7:10 – 7:01 – 7:14 – 7:14

So much for consistency? By the fourth loop around that park I was ready to leave it behind and be DONE. One thing I did right: planning at least two of the repeats into the way there and back (i.e. not more loops). These were no easy feat, but as always, glad to have them done. Speed work always tends to leave me hungry for a little bit more….I decided to incorporate some sprints after my cool-down mile (totally defeating that “cool down” concept, I know)…

0.10 mi x 3 – 5:48, 5:48, 5:27*
*pace in min/mile, not time


Yes, I’m exhausted, in the best way.
Speed Work psyche out – consider the battle lost!

How do you get yourself ready for intimidating speed work?


P.S. For those of you who joined in the Goal Challenge (or want to join) – feel free to email me ( and/or post in the comments! We’ll get them up soon if you choose to participate 🙂



Filed under about me, distractions, following the schedule, running, Speed workouts, training

18 responses to “Battling the Speed Work Demon

  1. i always do the “listen to pump-up music” routine…works every time!

  2. Lacey

    you have an incredible “kick”- that last .1 is just out of this world!!! way to stick with it and battle the speeeeeeeed demons 🙂 agreed- it is good for us 🙂

  3. I *always* psuche myself out for big workouts. That’s one of the things I like most about morning running… wake up and out the door within half an hour or so, no time for procrastination!

    Awesome job on the repeats… strong splits, especially since you weren’t on a track. Got to love an incline at 7 MM pace! :S You rock!

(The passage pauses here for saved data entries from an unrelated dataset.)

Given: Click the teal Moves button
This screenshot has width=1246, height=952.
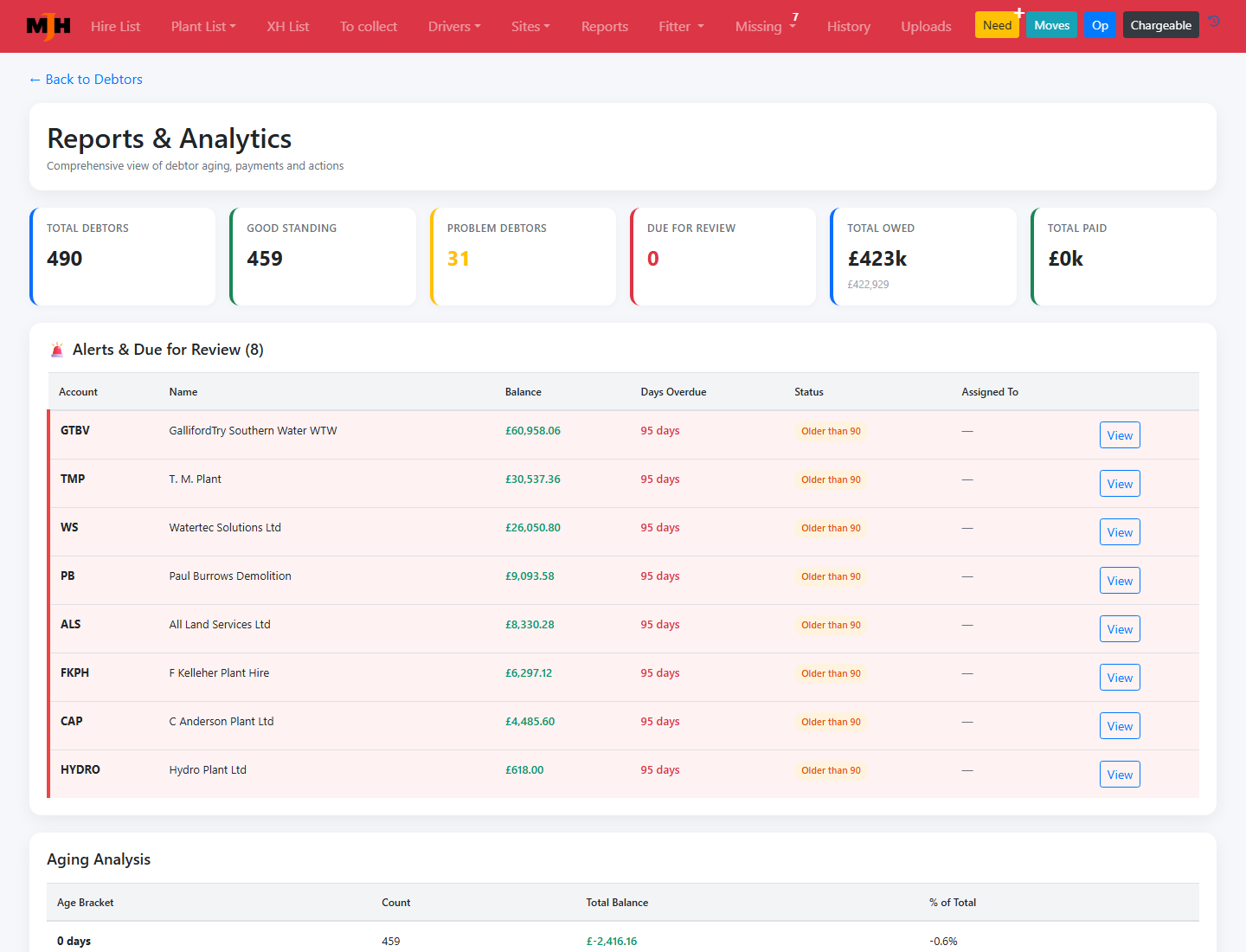Looking at the screenshot, I should (x=1051, y=25).
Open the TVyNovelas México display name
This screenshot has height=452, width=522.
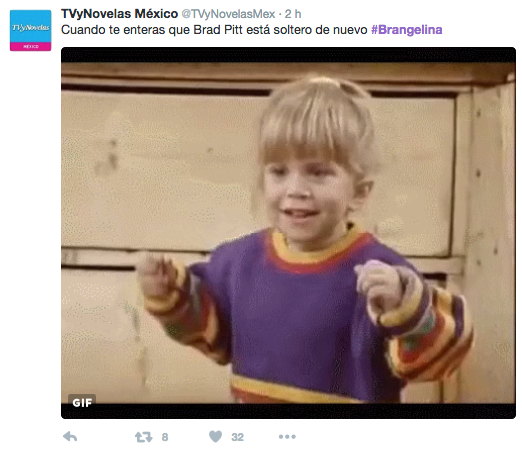119,14
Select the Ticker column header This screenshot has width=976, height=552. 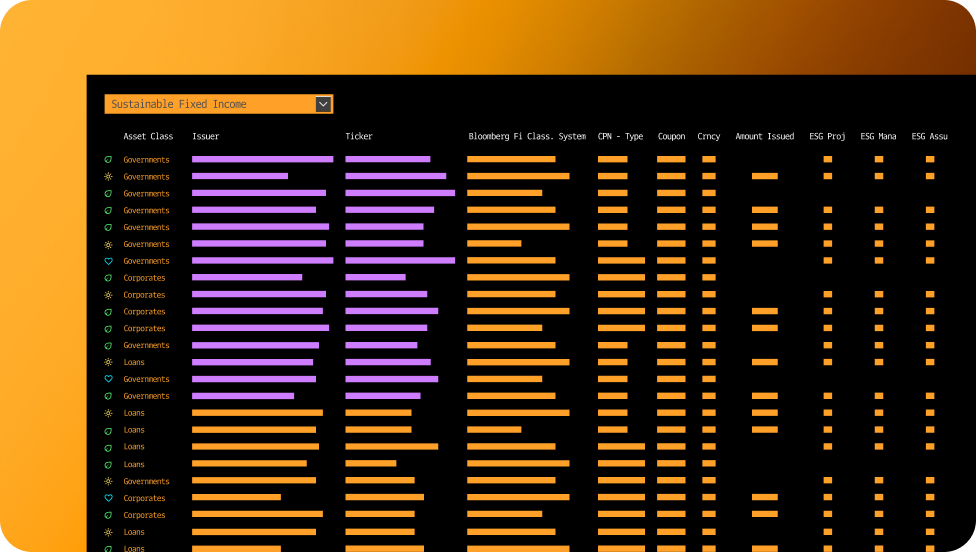pyautogui.click(x=359, y=137)
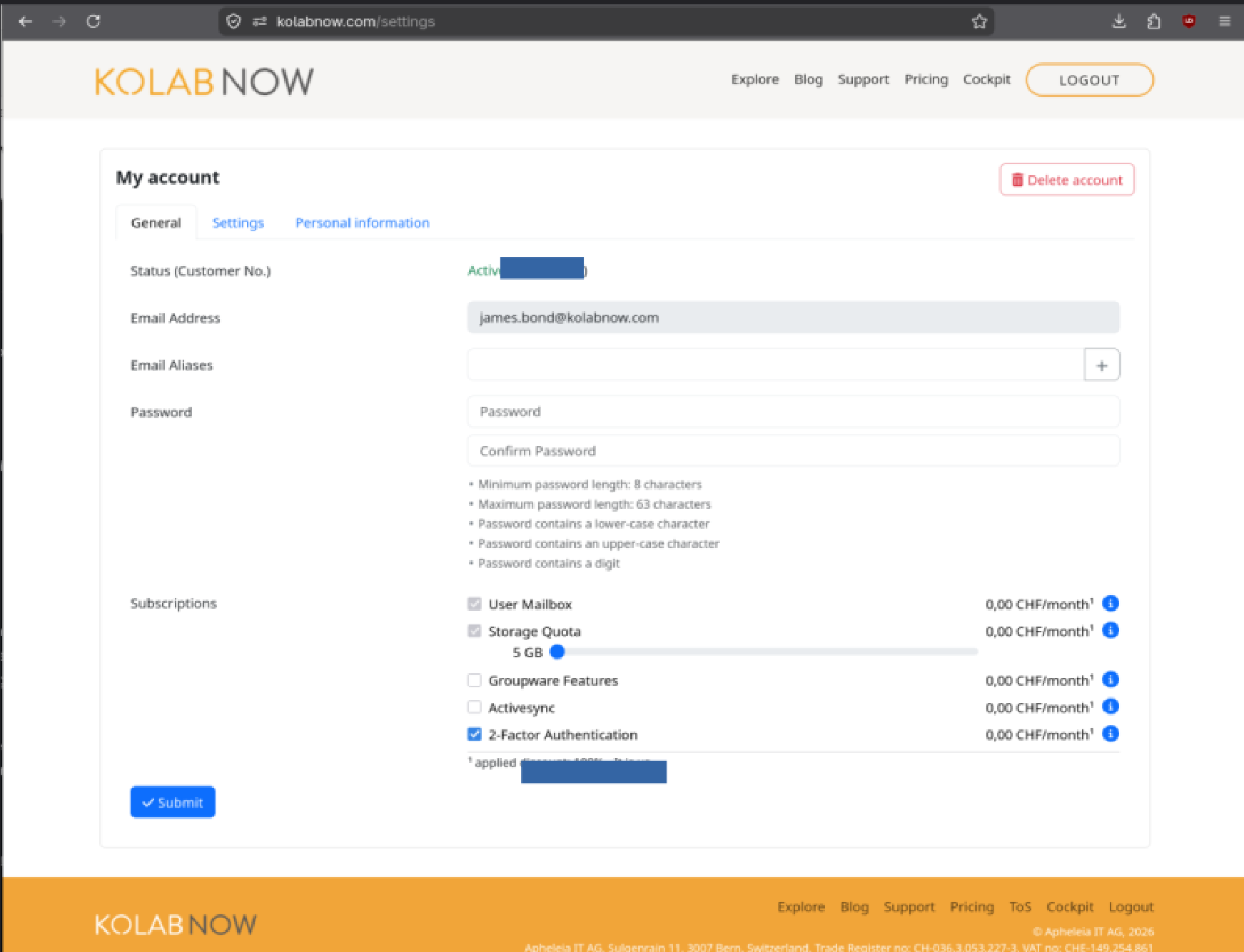
Task: Open Cockpit link in top navigation
Action: pos(986,79)
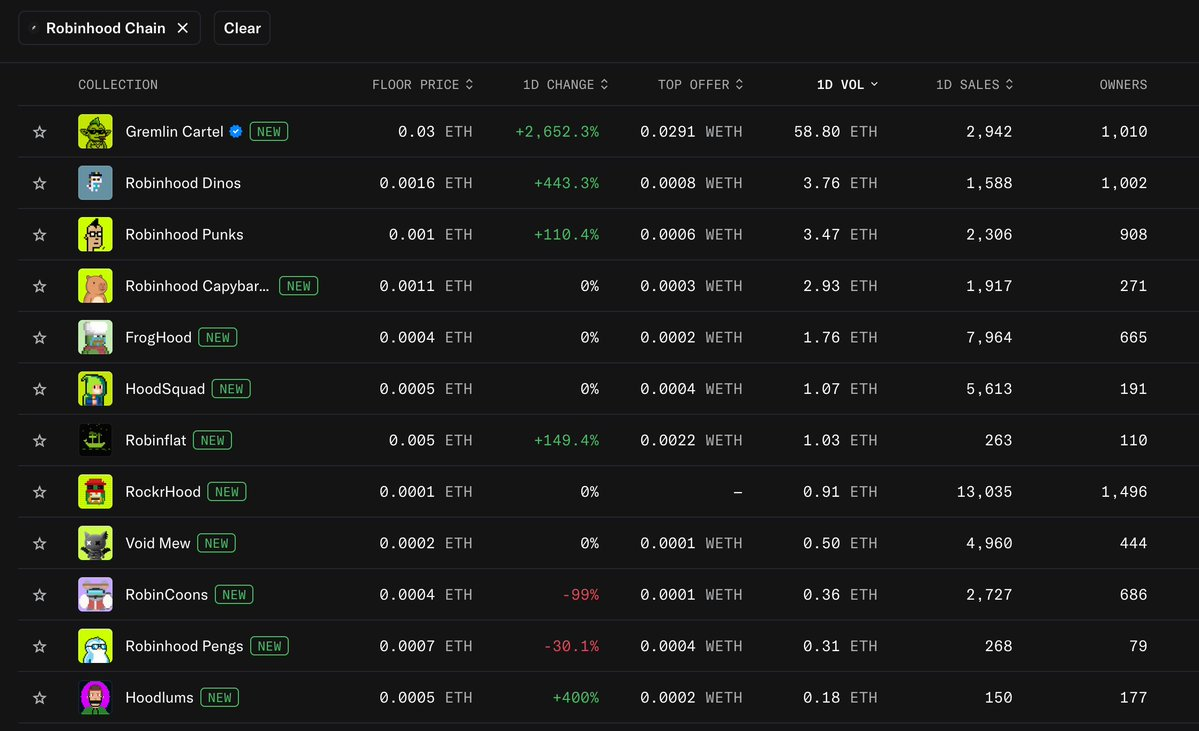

  4. I LOVE speed work 🙂 I’m a freak, I know. Sadly I haven’t been hitting the track as much as I would have liked these last few weeks but when I do I always love it. That feeling of running so hard you’re going to puke? YES! Haha

  5. On a scale of 1 – 7, you get a 10. That’s frigging amazing.

    I pray all the way through speedwork. Dear Lord, please don’t let me die, please don’t let me puke, please don’t let me think about candy corn, please don’t let me fall. haa

  6. Yeah, H! Usually I just end up going and doing the workouts (they’re with my speed group) bc I feel like I need to be accountable to myself, my training and my running friends (and coach). Sometimes I think “oh, I’m too tired for speed tonight” or “Ugh, those hills are going to KILL my legs,” but eventually I just suck it up because I know I will be a better runner as a result of the speed work.

  7. Great job Heather!!

    “How do you get yourself ready for intimidating speed work? “

    I tell myself to suck it up. Once I start I’m fine, it’s the warm up miles when I question my sanity and in the cool down miles I am always happy with my effort.

  8. Dang girl that’s fast. All that quinoa and healthy eating must be working for you.

  9. ok this is exactly what I needed to read before my speedwork tomorrow. I definitely don’t like it and it’s mostly because I get all freaked out…and you are way faster than me!

  10. I want to participate but i cant think of a goal??? give me some examples people are sharring…

    maybe to stop drinking soda/pop or to stop swearing??? eating candy??